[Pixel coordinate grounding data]
--------------------------------------------------

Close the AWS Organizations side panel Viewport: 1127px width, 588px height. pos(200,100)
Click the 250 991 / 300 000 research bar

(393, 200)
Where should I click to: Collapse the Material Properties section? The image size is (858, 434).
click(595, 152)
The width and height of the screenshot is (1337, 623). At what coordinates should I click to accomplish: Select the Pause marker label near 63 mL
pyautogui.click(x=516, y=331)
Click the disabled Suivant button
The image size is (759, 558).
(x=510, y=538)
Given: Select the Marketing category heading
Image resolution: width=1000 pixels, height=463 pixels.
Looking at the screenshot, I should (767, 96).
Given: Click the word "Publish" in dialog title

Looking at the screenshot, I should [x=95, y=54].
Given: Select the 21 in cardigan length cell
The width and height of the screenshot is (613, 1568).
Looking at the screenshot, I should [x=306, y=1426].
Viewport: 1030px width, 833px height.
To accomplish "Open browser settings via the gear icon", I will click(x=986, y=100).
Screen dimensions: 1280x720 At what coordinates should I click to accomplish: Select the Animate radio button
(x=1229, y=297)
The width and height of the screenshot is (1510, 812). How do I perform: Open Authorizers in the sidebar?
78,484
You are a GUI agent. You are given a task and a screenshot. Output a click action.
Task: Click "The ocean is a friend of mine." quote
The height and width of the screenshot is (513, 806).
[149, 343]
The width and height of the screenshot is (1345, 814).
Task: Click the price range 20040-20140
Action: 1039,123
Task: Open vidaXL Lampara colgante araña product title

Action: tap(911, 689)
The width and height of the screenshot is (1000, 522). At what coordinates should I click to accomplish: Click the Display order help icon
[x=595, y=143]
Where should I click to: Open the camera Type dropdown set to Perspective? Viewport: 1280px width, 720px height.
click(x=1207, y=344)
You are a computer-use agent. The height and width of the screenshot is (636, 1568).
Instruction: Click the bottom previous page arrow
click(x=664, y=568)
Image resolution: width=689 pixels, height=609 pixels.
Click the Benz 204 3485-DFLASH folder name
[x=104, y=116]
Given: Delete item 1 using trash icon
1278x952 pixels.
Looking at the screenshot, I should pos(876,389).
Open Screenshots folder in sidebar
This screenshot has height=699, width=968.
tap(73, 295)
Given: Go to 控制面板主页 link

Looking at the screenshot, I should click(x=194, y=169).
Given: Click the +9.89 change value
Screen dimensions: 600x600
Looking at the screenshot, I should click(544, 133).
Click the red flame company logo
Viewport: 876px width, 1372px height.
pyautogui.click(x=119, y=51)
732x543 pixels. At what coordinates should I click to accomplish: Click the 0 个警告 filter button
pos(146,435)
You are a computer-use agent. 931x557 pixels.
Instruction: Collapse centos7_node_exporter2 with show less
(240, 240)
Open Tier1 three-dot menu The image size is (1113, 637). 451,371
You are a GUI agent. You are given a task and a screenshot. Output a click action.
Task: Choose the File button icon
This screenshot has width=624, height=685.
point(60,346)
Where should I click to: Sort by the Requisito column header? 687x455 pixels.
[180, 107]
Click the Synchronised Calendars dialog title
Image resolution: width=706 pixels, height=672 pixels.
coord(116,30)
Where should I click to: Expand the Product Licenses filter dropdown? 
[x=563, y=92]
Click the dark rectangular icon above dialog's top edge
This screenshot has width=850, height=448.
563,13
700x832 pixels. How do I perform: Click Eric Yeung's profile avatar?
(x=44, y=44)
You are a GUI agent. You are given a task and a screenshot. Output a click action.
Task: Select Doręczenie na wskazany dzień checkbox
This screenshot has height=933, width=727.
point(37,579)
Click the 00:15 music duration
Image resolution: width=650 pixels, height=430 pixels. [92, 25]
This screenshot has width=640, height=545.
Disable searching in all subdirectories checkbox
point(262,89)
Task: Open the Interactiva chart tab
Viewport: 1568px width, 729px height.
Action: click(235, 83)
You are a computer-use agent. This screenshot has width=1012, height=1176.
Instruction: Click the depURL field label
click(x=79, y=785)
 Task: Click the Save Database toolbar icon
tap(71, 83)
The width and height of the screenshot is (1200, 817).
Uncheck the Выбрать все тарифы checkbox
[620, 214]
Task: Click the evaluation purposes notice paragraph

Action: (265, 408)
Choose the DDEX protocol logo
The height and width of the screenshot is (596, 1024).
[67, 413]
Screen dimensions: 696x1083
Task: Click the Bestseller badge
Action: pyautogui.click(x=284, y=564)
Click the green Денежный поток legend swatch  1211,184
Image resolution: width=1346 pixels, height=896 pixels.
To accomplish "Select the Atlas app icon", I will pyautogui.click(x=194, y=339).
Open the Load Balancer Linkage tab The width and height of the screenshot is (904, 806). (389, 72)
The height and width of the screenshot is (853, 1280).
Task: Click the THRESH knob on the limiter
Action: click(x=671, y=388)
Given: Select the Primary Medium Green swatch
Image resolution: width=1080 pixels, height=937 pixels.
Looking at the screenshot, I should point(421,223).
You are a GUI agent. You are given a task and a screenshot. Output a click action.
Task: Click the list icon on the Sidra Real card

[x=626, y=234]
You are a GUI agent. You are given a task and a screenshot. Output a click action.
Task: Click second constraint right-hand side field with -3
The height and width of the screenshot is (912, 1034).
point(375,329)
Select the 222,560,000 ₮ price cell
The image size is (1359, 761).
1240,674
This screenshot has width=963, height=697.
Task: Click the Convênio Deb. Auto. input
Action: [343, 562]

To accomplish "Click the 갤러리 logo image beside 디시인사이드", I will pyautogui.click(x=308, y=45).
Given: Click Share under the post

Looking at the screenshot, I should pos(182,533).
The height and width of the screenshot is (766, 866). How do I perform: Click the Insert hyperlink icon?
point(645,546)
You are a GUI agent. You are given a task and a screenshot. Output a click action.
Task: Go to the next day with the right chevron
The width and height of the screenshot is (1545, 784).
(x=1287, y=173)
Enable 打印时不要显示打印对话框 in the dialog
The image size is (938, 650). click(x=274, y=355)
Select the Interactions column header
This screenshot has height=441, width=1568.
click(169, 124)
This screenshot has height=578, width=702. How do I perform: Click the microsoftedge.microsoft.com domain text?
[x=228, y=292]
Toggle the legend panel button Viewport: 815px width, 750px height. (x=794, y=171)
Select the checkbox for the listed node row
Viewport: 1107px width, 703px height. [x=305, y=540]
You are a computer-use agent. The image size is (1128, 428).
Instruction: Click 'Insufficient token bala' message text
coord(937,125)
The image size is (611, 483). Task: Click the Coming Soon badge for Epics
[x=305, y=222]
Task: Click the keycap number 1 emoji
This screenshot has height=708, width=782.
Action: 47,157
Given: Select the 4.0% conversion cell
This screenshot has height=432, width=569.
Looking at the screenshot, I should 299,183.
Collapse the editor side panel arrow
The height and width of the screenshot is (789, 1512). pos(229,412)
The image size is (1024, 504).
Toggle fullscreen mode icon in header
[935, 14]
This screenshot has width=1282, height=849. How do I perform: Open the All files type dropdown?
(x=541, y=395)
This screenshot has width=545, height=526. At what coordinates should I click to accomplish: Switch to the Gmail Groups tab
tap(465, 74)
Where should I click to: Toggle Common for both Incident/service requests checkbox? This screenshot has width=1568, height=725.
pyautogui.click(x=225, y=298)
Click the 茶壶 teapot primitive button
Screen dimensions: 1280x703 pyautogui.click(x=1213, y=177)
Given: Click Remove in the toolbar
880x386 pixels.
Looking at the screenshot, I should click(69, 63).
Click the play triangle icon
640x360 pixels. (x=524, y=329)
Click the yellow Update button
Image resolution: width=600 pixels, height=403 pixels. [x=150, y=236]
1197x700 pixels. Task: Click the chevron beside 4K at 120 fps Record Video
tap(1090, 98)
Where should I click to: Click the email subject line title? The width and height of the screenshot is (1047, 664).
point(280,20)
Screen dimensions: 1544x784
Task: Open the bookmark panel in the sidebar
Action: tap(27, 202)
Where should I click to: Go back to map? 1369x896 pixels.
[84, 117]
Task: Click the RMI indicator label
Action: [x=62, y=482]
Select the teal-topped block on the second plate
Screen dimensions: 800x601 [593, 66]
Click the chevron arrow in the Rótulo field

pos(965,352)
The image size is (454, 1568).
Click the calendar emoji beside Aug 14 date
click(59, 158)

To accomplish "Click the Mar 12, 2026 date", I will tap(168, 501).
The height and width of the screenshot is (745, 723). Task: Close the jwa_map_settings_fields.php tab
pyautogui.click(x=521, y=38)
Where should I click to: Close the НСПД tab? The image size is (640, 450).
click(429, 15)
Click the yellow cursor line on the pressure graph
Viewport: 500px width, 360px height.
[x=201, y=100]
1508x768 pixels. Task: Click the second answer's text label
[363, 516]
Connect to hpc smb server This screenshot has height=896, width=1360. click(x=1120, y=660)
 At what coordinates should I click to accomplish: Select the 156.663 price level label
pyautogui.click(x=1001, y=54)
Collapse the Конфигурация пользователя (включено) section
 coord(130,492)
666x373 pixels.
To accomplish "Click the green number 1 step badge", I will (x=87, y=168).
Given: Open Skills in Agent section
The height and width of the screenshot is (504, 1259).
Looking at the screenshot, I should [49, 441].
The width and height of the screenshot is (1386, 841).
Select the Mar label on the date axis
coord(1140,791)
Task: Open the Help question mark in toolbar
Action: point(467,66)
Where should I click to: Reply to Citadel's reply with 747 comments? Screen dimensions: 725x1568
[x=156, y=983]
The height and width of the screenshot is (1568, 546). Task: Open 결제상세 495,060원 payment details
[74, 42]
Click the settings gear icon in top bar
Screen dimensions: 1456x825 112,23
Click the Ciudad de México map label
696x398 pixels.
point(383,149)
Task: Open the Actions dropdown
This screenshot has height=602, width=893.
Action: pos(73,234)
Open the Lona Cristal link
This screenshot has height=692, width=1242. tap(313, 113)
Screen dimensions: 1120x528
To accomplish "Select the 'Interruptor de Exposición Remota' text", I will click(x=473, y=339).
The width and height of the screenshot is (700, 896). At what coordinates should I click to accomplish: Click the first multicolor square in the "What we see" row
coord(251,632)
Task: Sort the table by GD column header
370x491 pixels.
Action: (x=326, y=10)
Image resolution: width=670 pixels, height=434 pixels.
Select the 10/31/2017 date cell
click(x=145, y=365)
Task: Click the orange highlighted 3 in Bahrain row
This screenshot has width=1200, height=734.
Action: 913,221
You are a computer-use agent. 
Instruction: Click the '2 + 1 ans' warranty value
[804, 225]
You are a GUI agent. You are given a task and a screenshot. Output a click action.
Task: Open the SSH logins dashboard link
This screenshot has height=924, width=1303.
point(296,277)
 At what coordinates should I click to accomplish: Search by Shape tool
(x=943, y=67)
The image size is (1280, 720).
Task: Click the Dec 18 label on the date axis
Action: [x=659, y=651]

--------------------------------------------------

**WHAT IS BEING ASKED:** Please reproduce, exactly as they appear above, the lines from the line containing "This screenshot has height=441, width=1568." up to and including the line containing "You are a computer-use agent. The image".

**EXERCISE RESULT:**
This screenshot has height=441, width=1568.
click(169, 124)
This screenshot has height=578, width=702. How do I perform: Click the microsoftedge.microsoft.com domain text?
[x=228, y=292]
Toggle the legend panel button Viewport: 815px width, 750px height. (x=794, y=171)
Select the checkbox for the listed node row
Viewport: 1107px width, 703px height. [x=305, y=540]
You are a computer-use agent. The image size is (1128, 428).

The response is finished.